474 - Altered resting state functional connectivity in newborns with hypoxic ischemic encephalopathy assessed using high-density functional near-infrared spectroscopy

Poster Number: 474
Publication Number: 474.343

Lingkai Tang, Western University, London, ON, Canada; Lilian M. Kebaya, The University of Western Ontario - Schulich School of Medicine & Dentistry, London, ON, Canada; Talal Altamimi, The University of Western Ontario - Schulich School of Medicine & Dentistry, London, ON, Canada; Alexandra Kowalczyk, The University of Western Ontario - Schulich School of Medicine & Dentistry, London, ON, Canada; Melab S. Musabi, London Health Sciences Centre, London, ON, Canada; Sriya Roychaudhuri, The University of Western Ontario - Schulich School of Medicine & Dentistry, London, ON, Canada; Homa Vahidi, The University of Western Ontario - Schulich School of Medicine & Dentistry, London, ON, Canada; Paige Meyerink, LHSC, London, ON, Canada; Sandrine de Ribaupierre, The University of Western Ontario - Schulich School of Medicine & Dentistry, London, ON, Canada; Soume Bhattacharya, The University of Western Ontario - Schulich School of Medicine & Dentistry, London, ON, Canada; Keith St Lawrence, Lawson Health Research Institute, London, ON, Canada; Emma G. Duerden, Western University, London, ON, Canada

Background: Hypoxic-Ischemic Encephalopathy (HIE) is a brain injury resulting from lack of oxygen to the brain during the antenatal period and has a prevalence of 1.5 cases per 1000 live births. HIE can lead to premature mortality, as well as a variety of acute and long-term morbidities.

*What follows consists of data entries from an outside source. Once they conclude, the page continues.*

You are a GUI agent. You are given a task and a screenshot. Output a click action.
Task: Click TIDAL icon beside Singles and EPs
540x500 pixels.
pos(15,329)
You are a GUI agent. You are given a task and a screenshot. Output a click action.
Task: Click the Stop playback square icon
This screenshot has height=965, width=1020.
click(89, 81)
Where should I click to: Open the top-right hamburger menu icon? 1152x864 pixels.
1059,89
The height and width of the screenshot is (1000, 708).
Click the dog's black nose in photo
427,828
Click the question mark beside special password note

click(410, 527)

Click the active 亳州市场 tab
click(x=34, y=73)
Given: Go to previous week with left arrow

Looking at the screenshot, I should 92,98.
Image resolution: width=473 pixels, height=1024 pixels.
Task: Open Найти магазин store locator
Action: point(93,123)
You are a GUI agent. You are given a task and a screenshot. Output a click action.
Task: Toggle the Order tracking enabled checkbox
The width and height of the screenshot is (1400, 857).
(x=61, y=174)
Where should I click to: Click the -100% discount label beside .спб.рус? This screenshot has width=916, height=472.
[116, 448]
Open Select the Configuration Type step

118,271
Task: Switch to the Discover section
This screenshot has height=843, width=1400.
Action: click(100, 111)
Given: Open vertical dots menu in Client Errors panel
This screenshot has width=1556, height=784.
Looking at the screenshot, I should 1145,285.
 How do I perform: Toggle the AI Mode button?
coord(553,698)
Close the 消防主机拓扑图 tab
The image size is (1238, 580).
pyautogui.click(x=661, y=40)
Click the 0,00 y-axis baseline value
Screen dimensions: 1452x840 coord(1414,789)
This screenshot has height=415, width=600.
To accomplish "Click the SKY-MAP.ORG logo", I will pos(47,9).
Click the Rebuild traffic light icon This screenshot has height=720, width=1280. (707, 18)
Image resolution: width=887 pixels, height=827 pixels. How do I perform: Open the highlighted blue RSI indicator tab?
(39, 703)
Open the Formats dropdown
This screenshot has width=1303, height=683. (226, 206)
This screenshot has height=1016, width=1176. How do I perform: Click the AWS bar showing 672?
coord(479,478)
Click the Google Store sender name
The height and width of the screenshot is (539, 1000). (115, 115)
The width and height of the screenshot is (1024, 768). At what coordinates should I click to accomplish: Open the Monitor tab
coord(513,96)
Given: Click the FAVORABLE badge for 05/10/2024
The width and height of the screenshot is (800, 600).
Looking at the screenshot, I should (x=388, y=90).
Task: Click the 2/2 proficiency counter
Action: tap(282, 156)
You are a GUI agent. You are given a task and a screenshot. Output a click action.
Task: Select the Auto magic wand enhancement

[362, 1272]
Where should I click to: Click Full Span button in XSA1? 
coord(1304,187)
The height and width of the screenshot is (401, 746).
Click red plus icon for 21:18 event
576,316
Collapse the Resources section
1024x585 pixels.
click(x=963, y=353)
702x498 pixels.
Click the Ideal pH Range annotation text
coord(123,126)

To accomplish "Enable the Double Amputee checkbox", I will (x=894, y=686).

Therapeutic hypothermia (TH) is the standard of care for infants with HIE and has neuroprotective effects; yet, the mechanisms remain unknown. Functional near-infrared spectroscopy (fNIRS) is a non-invasive, portable, brain scanning tool that measures changes of cerebral oxygenation through determining concentrations of oxygenated and deoxygenated hemoglobin (HbO and Hbr). High-density fNIRS offers the ability to assess functional connectivity, a key marker of brain health in neonates with brain injury. Better understanding of the neural networks influenced by TH may aid in predicting functional outcomes in HIE.

Objective: To determine whether the patterns of resting state functional connectivity (RSFC) in term-born neonates with HIE in the post-cooling period, differ compared to healthy newborns, using high-density fNIRS.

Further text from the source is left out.